Venâncio Aires Abr 11, 2019 Crédito: Veridiana Röhsler / RVA

Coordenação Regional de Mulheres da Fetag realiza treinamento com agricultoras que participam da Marcha das Margaridas

O evento ocorre em agosto em Brasília e vai contar com a participação de sete mulheres de Venâncio Aires

- Foto: Veridiana Röhsler / RVA

Nos dias 13 e 14 de agosto, ocorre em Brasília, a 6ª edição da Marcha das Margaridas. A mobilização nacional deve reunir mais de 100 mil mulheres na Capital Federal. Da regional da Fetag dos Vales do Rio Pardo e Baixo Jacuí participam 41 pessoas. Sete delas são representantes do Sindicato dos Trabalhadores Rurais de Venâncio Aires.

Nesta quinta-feira, 11, a organização realizou um encontro preparatório à Marcha. O evento ocorreu no Seminário São João Batista em Santa Cruz do Sul. Na oportunidade, as participantes realizaram dinâmicas de grupo e puderam se conhecer melhor. As mulheres relataram experiências de vida e destacaram os desafios de quem trabalha no campo e tira o sustento da agricultura familiar. Elas receberam ainda orientações sobre a viagem e próximos treinamentos. Quem comandou o evento foi a coordenadora regional de Mulheres da Fetag, Vilce Leão.

De Venâncio Aires, vão participar da Marcha das Margaridas as agricultoras Rosenei Neumann, Angela Wenzel Caetano, Maribel Griesang, Carline Linke, Adriane Metz, Helena Jantsch e Flávia Heck. O próximo encontro de preparação será em 18 de junho.

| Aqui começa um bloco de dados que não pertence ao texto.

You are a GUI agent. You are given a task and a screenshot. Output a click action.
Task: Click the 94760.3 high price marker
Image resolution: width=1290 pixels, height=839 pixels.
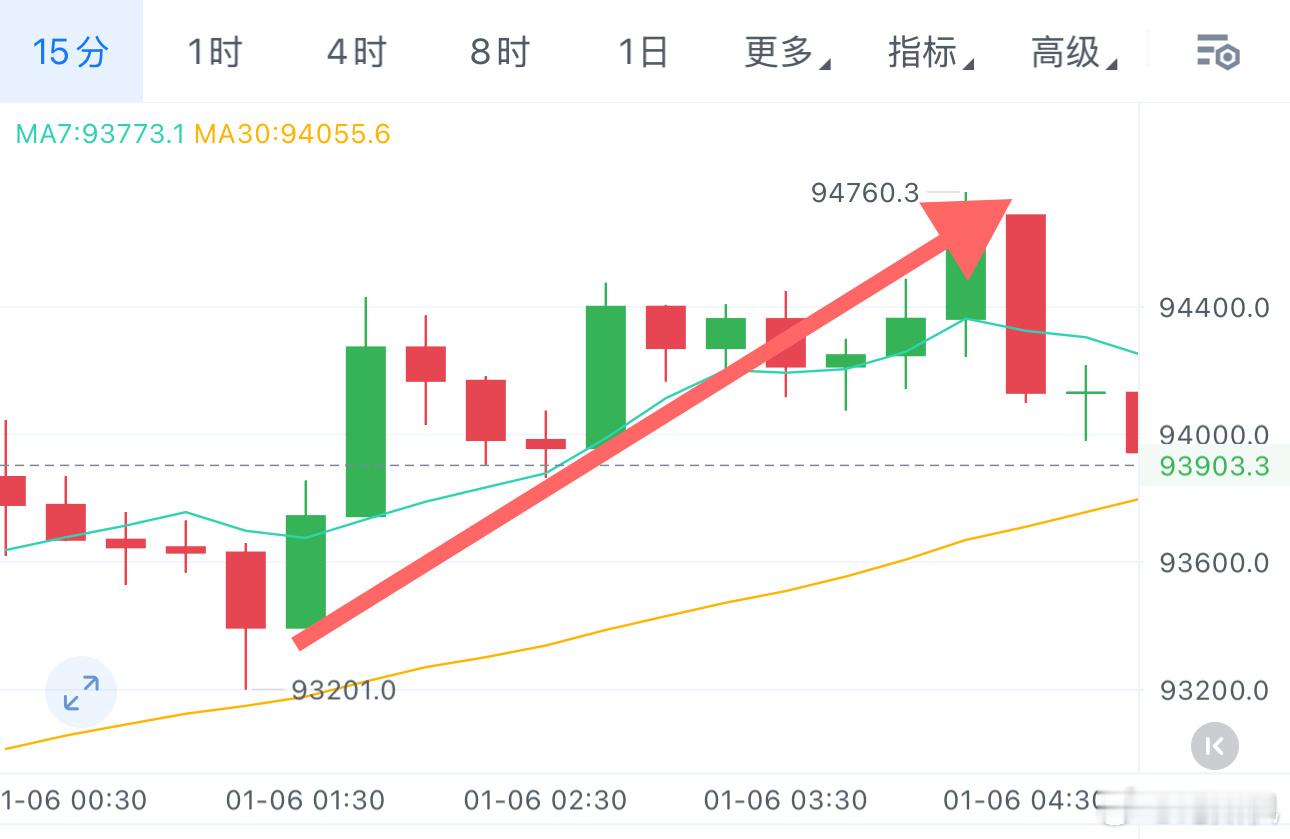[x=864, y=193]
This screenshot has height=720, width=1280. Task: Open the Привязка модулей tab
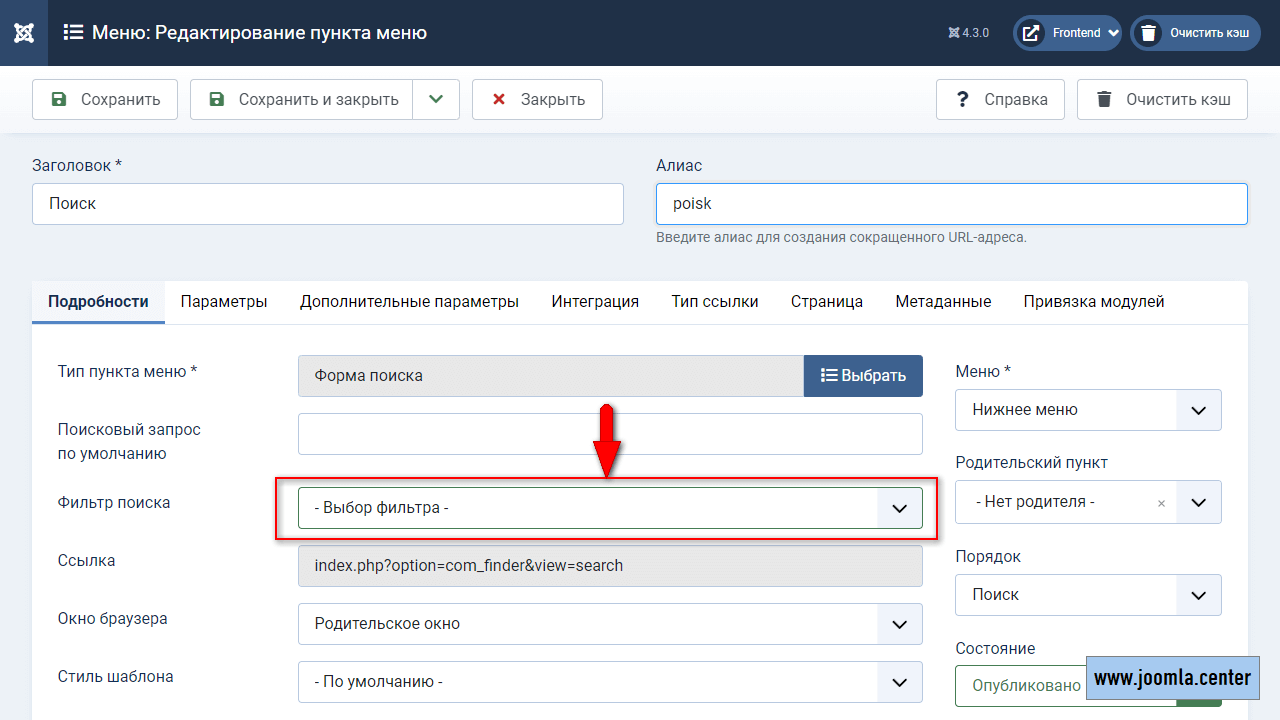point(1093,302)
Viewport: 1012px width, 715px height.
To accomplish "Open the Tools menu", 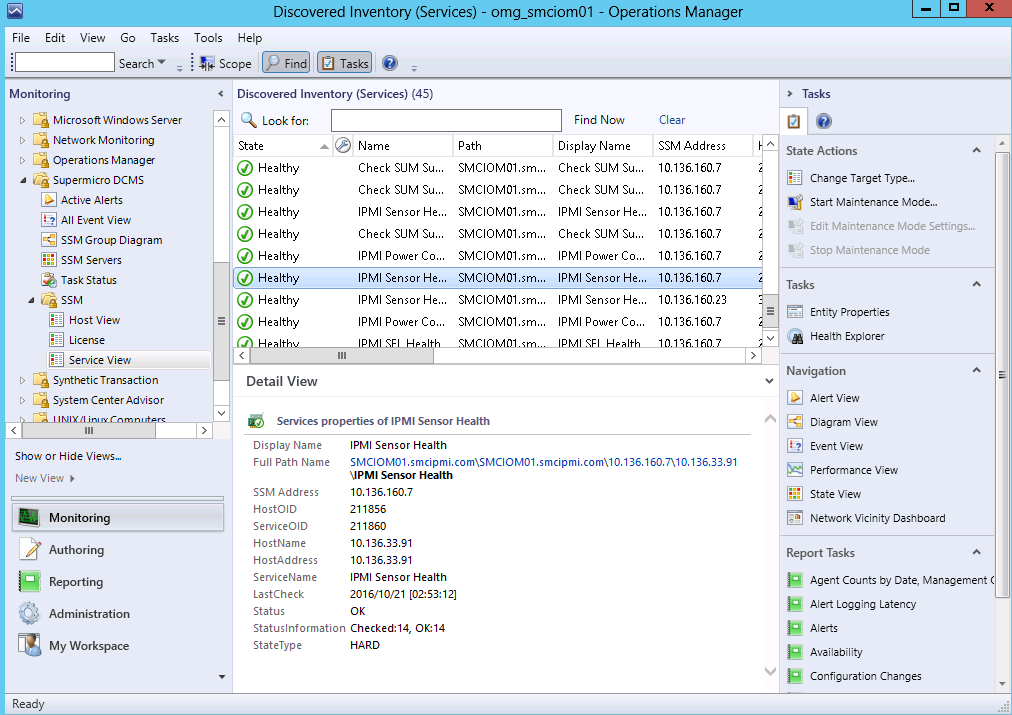I will point(208,38).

Por que Marcha das Margaridas?

O nome da Marcha é uma homenagem a Margarida Maria Alves. Ela foi uma sindicalista e defensora dos direitos humanos. Foi uma das primeiras mulheres a exercer um cargo de direção sindical no país, e sua história de luta inspira a Marcha das Margaridas, que foi criada em 2000. Foi responsável por mais de 100 ações trabalhistas na justiça do trabalho regional, tendo sido a primeira mulher a lutar pelos direitos trabalhistas no estado da Paraíba durante a ditadura militar. Foi assassinada por um matador de aluguel. O crime foi considerado político e comoveu não só a opinião pública local e estadual, mas a nacional e internacional, com ampla repercussão em organismos políticos de defesa dos direitos humanos. Uma de suas frases que se tornou lema da luta sindical é: "É melhor morrer na luta do que morrer de fome".